#### Aim of the exercise:
Lines with the word "dropdown" in them must be copied from the records below.

Stored items
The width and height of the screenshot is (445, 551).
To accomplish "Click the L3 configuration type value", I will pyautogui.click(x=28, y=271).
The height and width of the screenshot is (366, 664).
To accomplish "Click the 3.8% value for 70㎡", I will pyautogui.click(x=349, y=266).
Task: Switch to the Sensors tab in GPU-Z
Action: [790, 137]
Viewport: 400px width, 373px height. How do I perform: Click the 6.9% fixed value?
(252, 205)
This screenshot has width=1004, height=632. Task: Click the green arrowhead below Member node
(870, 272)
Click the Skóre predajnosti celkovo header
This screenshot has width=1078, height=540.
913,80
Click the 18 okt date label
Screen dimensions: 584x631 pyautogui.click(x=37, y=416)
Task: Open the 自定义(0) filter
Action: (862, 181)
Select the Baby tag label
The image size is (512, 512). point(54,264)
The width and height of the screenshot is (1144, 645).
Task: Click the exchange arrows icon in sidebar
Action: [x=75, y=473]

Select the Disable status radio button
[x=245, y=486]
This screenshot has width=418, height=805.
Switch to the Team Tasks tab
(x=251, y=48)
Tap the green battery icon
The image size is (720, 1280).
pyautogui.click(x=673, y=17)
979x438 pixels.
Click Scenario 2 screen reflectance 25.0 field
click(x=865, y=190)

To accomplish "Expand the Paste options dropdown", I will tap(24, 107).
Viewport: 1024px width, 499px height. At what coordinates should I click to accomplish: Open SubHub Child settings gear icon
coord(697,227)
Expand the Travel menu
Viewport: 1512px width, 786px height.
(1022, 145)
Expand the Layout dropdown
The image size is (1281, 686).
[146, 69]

#### Final answer:
To accomplish "Expand the Paste options dropdown", I will tap(24, 107).
Expand the Layout dropdown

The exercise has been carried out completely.